__Task requirements__.
Retype exactly the lines of the listing below from the one with "Screen dimensions: 1126x365" through the last, both included, and leave every picture out.

*** Opening of Given data ***

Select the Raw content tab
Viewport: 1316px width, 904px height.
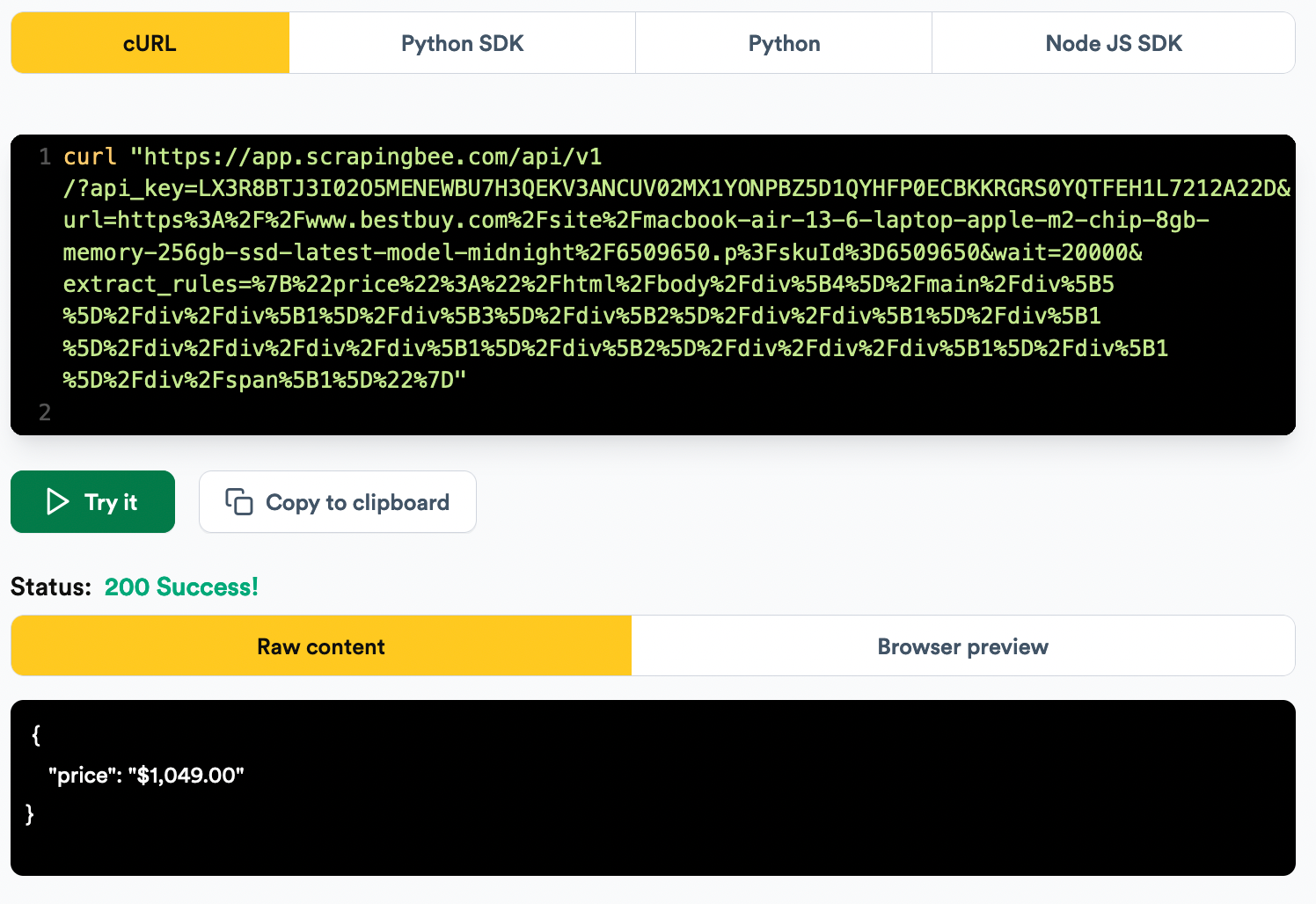320,645
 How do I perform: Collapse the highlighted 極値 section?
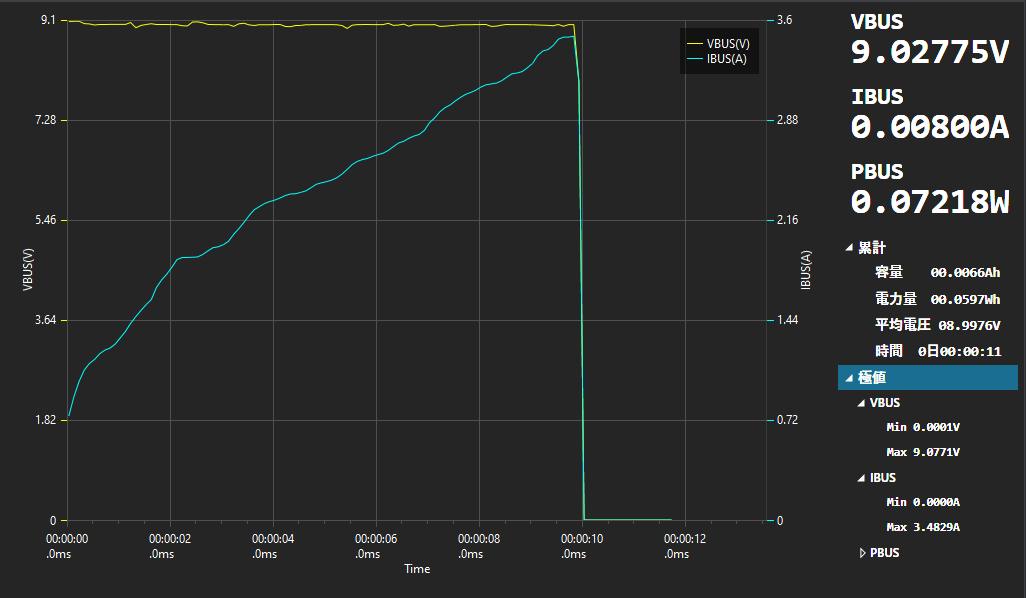849,378
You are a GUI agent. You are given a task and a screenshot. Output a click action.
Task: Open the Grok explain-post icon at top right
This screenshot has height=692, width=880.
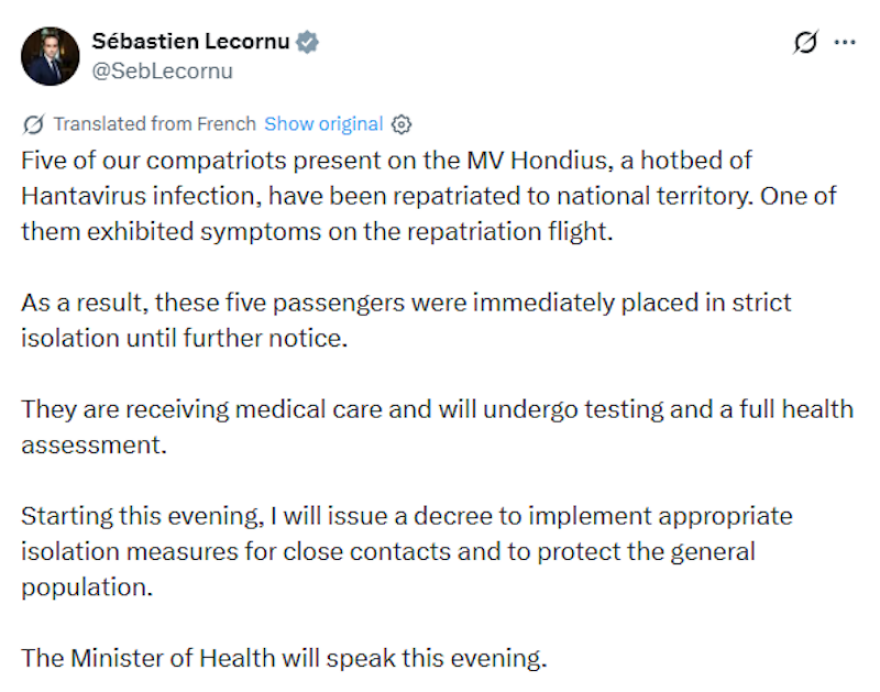point(805,42)
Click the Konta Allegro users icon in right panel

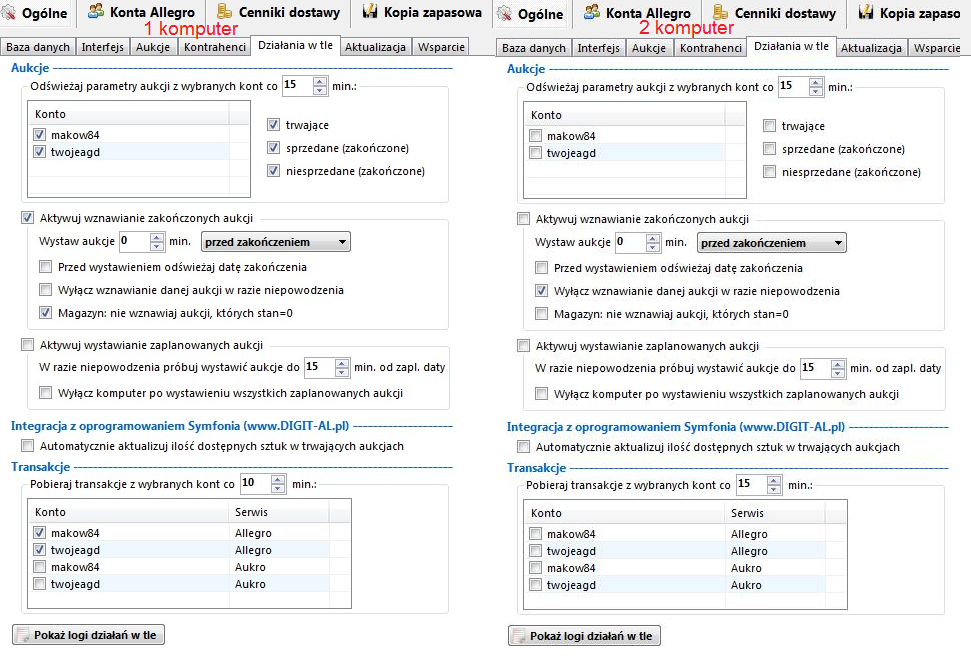point(592,13)
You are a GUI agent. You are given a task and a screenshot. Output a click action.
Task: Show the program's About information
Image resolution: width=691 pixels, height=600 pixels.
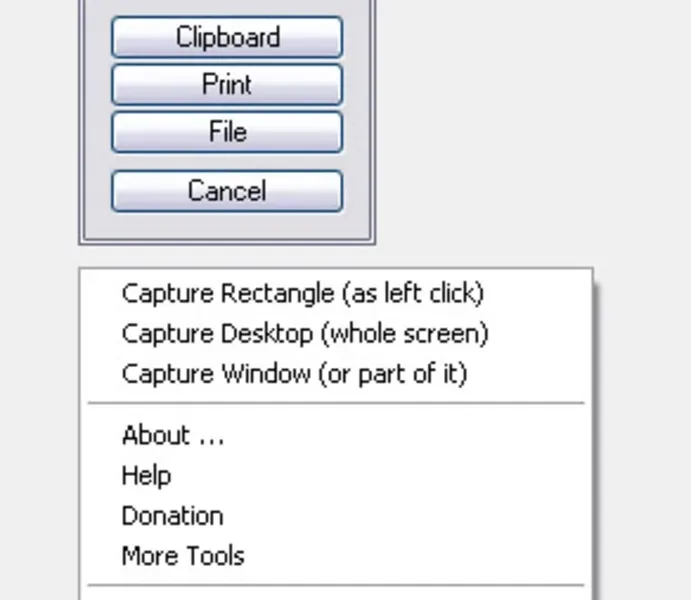click(x=173, y=436)
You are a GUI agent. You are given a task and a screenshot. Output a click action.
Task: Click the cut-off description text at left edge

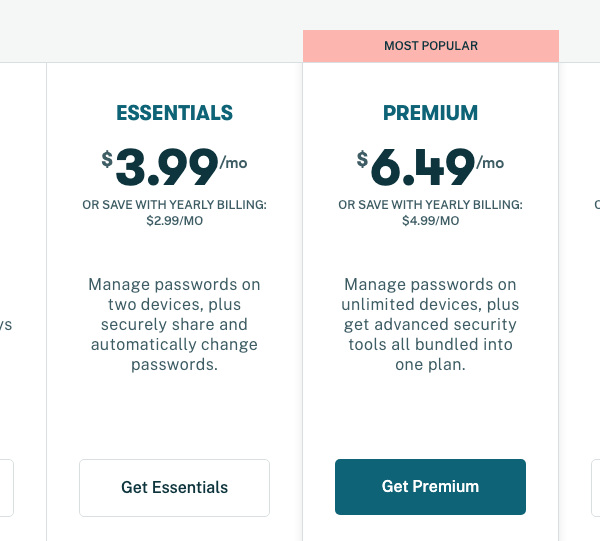6,325
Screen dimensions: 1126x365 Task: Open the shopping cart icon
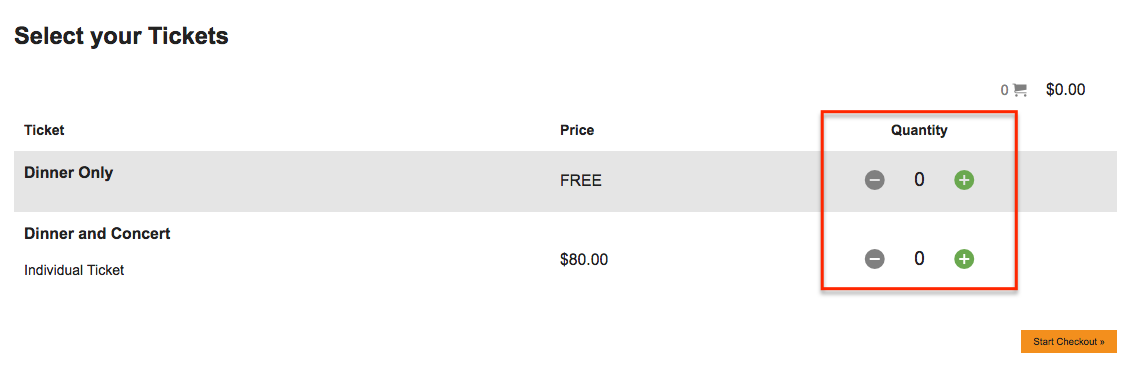(1020, 90)
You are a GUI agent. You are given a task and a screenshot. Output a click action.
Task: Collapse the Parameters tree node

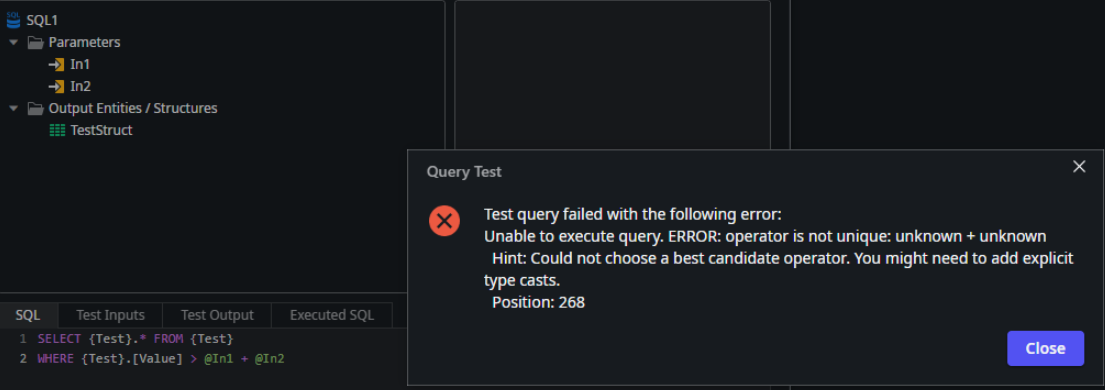[13, 42]
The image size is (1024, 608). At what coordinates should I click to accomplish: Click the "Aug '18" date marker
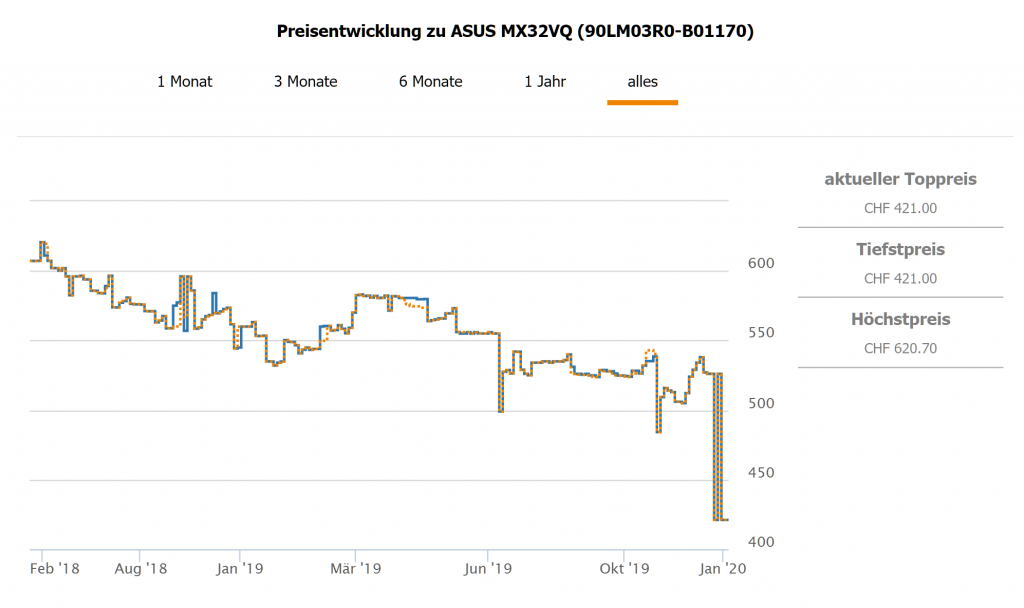[141, 569]
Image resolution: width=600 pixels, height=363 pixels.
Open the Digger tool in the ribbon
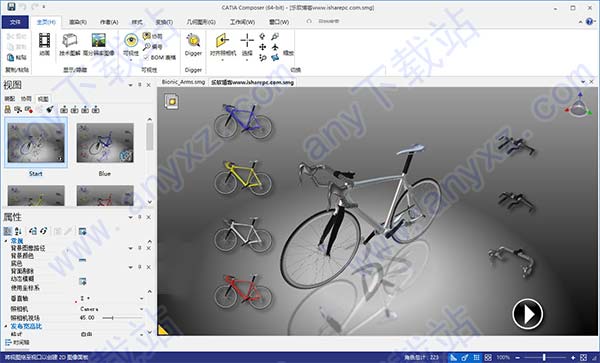tap(193, 45)
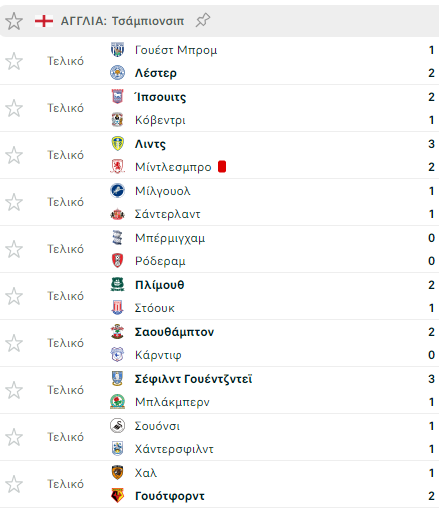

*** Close of Given data ***

__Answer area__.
Screen dimensions: 1126x365 Task: Open the shopping cart icon
(1020, 90)
You are a GUI agent. You are given a task and a screenshot. Output a click action.
Task: Collapse the Parameters tree node

[13, 42]
The image size is (1024, 608). At what coordinates should I click to accomplish: Click the "Aug '18" date marker
[141, 569]
Image resolution: width=600 pixels, height=363 pixels.
Open the Digger tool in the ribbon
tap(193, 45)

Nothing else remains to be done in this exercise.